Do Prices Determine Vertical Integration? Evidence from Trade Policy

by Laura Alfaro, Paola Conconi, Harald Fadinger and Andrew F. Newman

Abstract

This paper shows that product prices determine organizational design by studying how trade policy affects vertical integration. Property rights theory asserts that firm boundaries are chosen by stakeholders to mediate organizational goals (e.g., profits) and private benefits (e.g., operating in preferred ways). We present an incomplete-contracts model in which vertical integration raises output at the expense of lower private benefits. A key implication is that higher prices should result in more integration, since the organizational goal becomes relatively more valuable than private benefits. Trade policy provides a source of exogenous price variation to test this proposition: higher tariffs should lead to more vertical integration; moreover, ownership structures should be more alike across countries with similar levels of protection. To assess the evidence, we construct firm-level indices of vertical integration for a large set of countries and industries and exploit cross-section and time-series variation in import tariffs to examine the impact of prices on organizational choices. Our empirical results provide strong support for the predictions of the model.

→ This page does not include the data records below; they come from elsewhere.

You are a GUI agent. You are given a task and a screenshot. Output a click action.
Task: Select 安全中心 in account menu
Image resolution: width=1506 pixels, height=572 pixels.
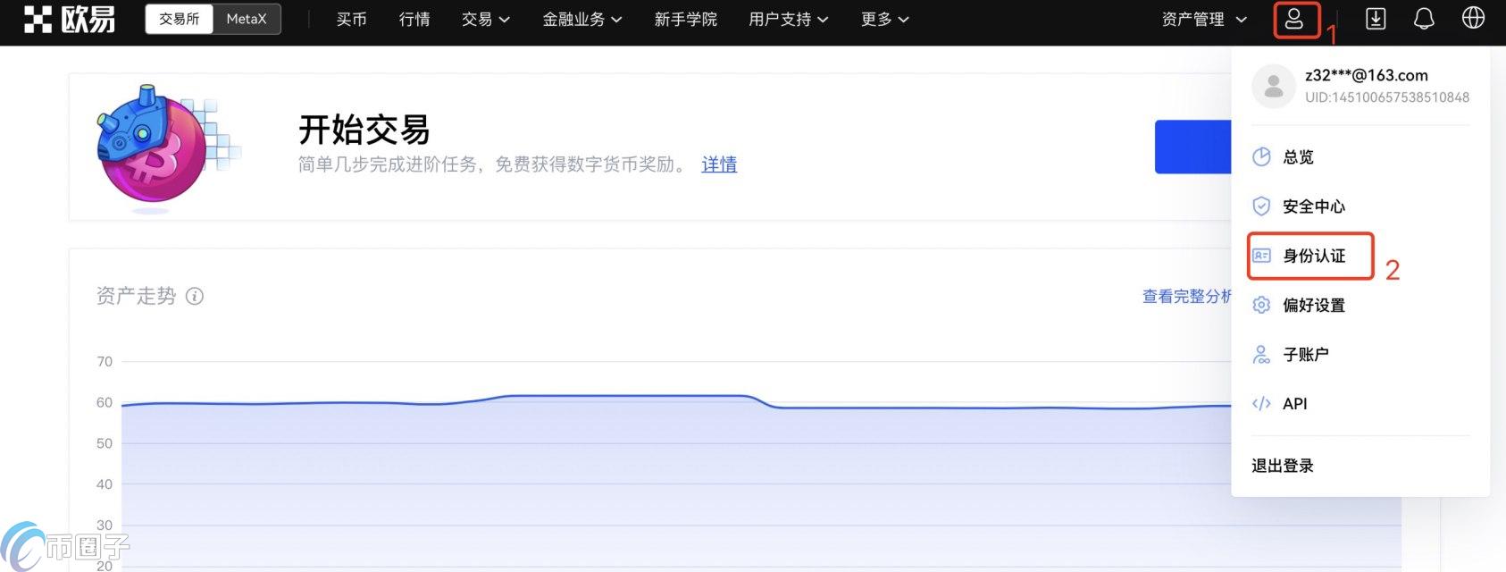(1313, 206)
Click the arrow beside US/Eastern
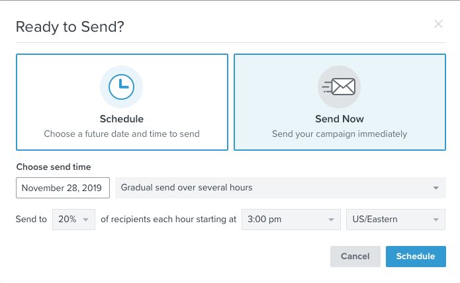This screenshot has height=283, width=460. pos(436,220)
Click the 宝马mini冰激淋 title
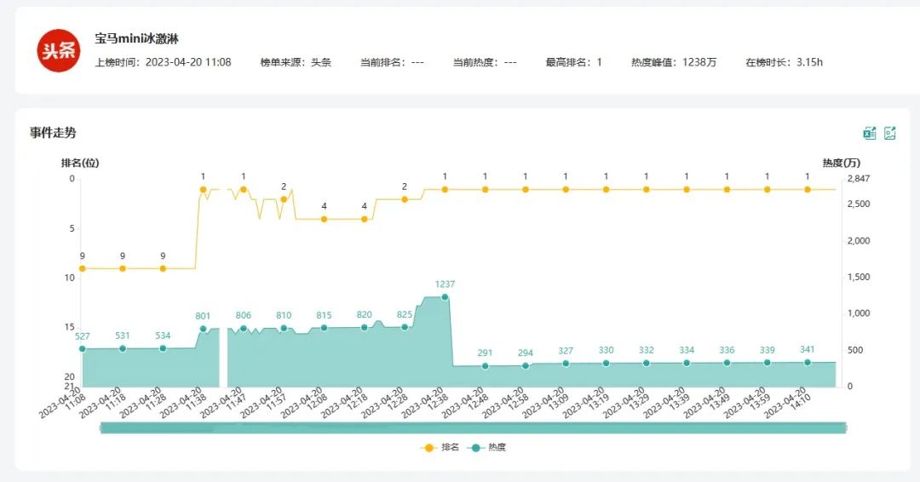The width and height of the screenshot is (920, 482). (136, 39)
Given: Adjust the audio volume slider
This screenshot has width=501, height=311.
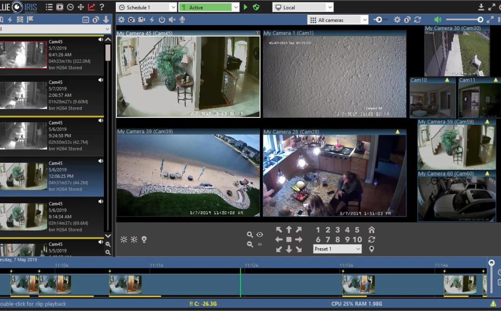Looking at the screenshot, I should (x=480, y=20).
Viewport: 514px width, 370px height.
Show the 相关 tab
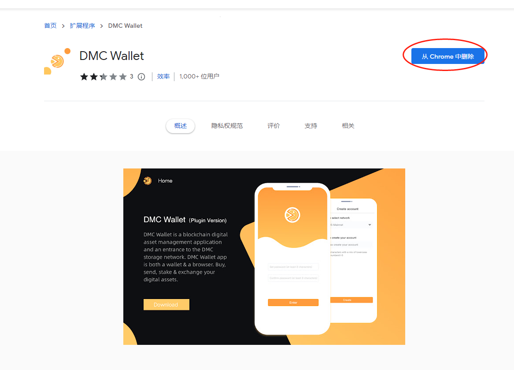coord(348,126)
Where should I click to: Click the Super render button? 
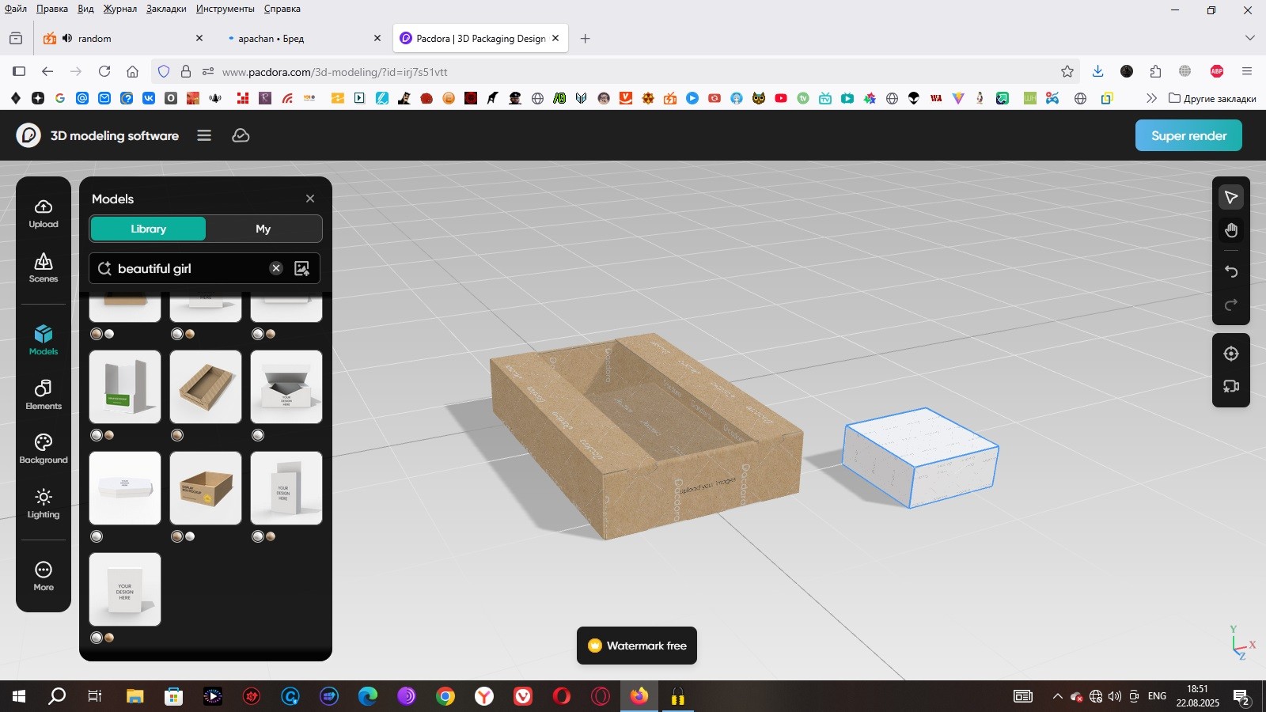pyautogui.click(x=1188, y=135)
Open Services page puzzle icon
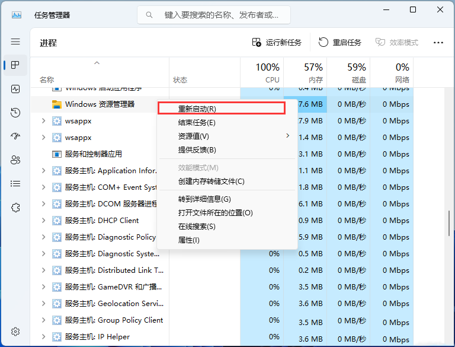455x347 pixels. (15, 208)
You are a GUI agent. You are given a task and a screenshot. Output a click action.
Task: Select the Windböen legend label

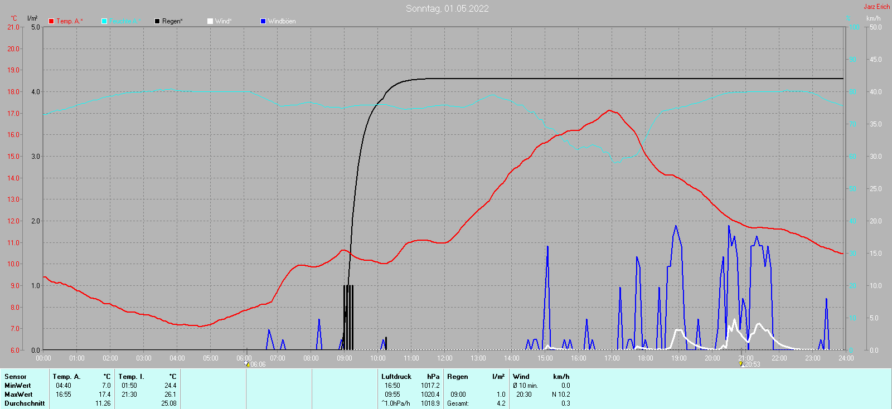[x=282, y=21]

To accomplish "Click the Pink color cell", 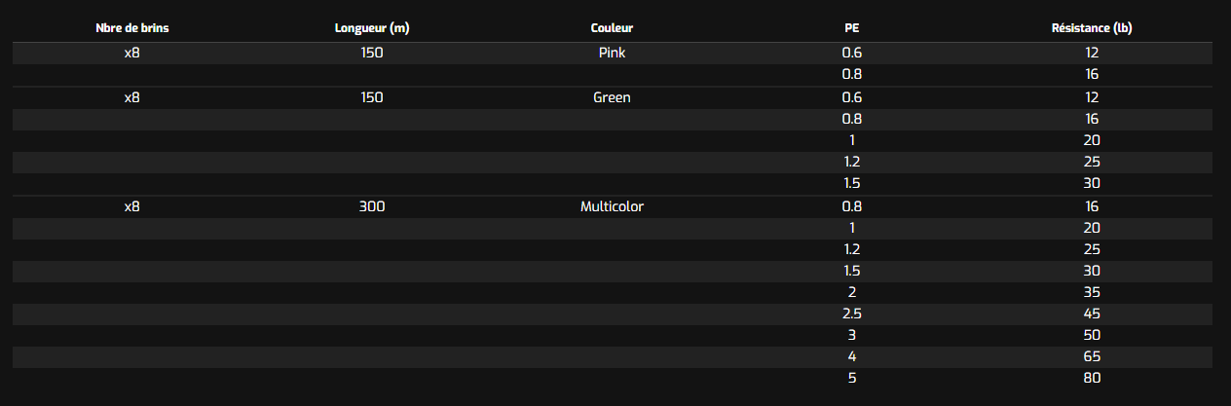I will click(x=612, y=53).
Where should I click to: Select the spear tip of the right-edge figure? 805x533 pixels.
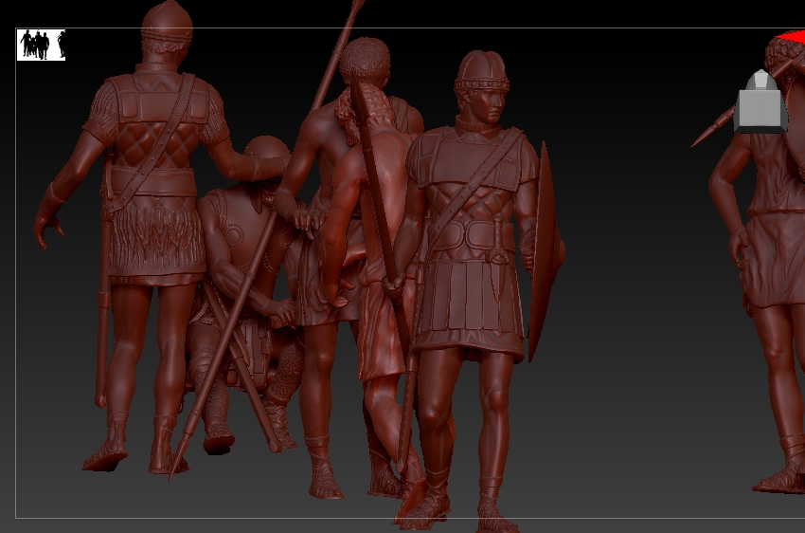click(x=703, y=137)
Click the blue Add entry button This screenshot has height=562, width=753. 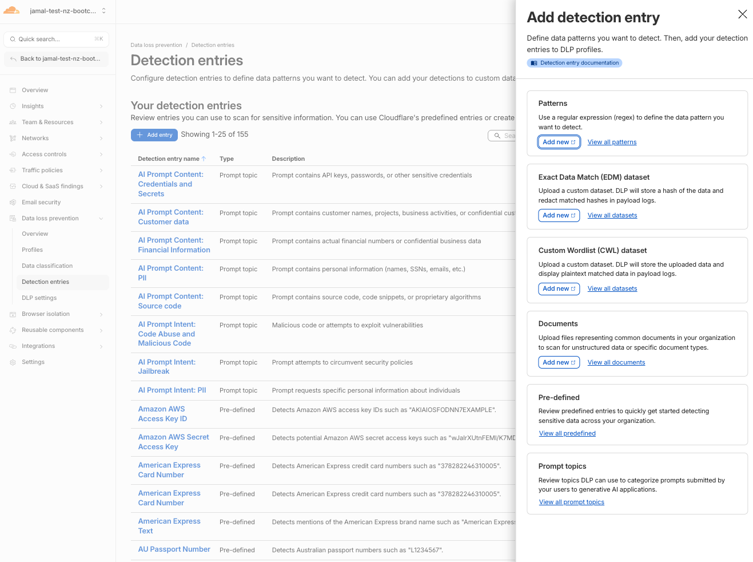coord(154,134)
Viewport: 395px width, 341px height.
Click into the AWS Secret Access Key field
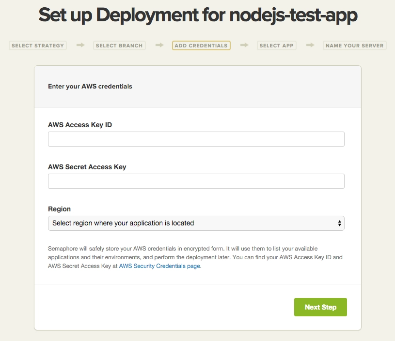[196, 181]
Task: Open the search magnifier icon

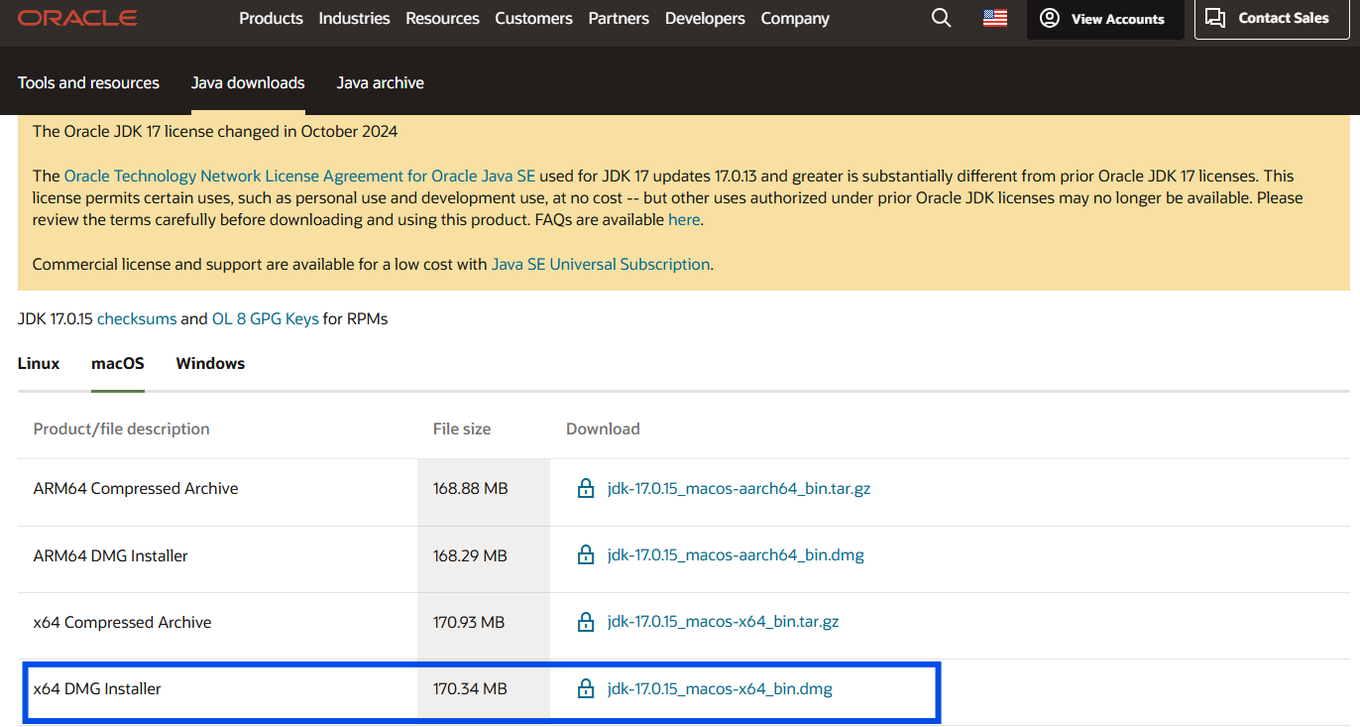Action: click(x=941, y=19)
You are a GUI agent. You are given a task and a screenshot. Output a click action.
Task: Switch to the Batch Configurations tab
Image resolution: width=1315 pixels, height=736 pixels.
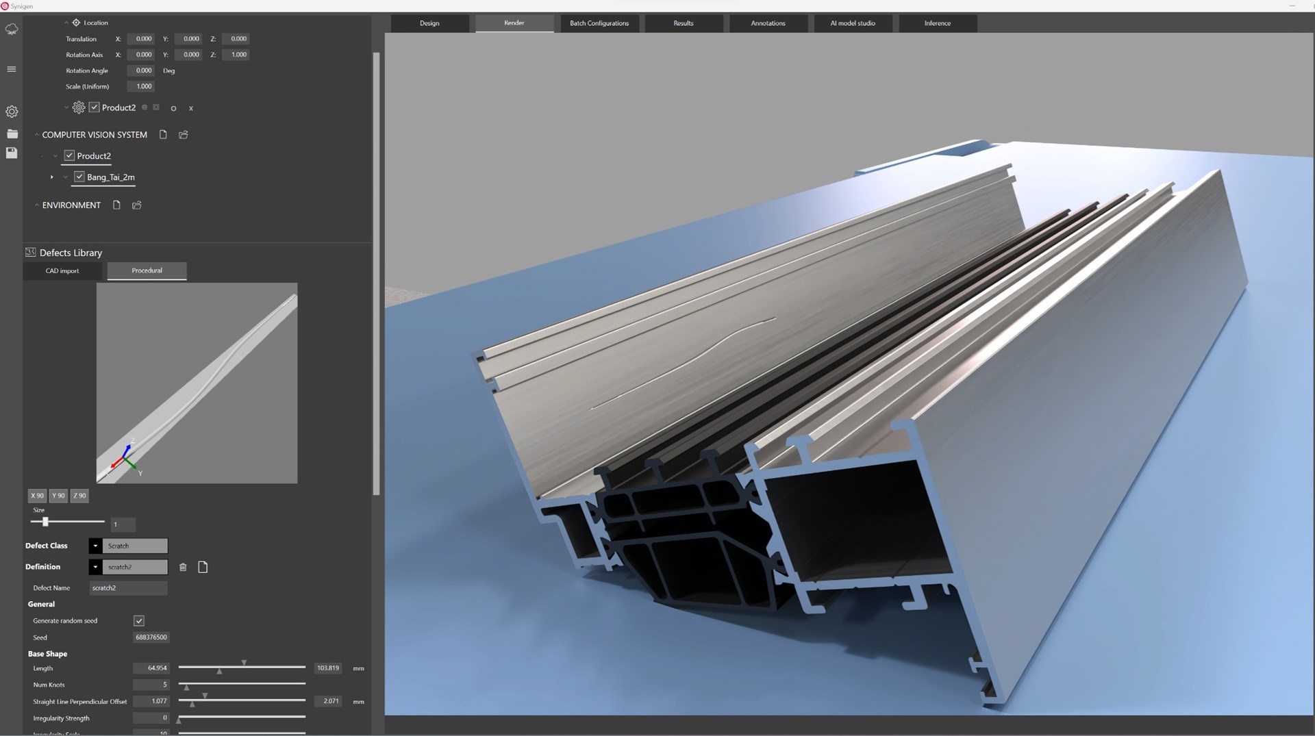[x=599, y=23]
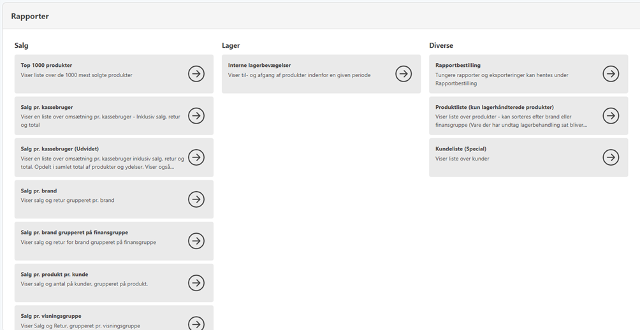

Keywords: Trade; Policy; Ownership; Business and Government Relations; Vertical Integration; Boundaries;

Citation:

Alfaro, Laura, Paola Conconi, Harald Fadinger, and Andrew F. Newman. "Do Prices Determine Vertical Integration? Evidence from Trade Policy." Harvard Business School Working Paper, No. 10–060, June 2010. (Revised October 2012. Previous version available as NBER Working Paper 16118 and CEPR Discussion Paper 7899.)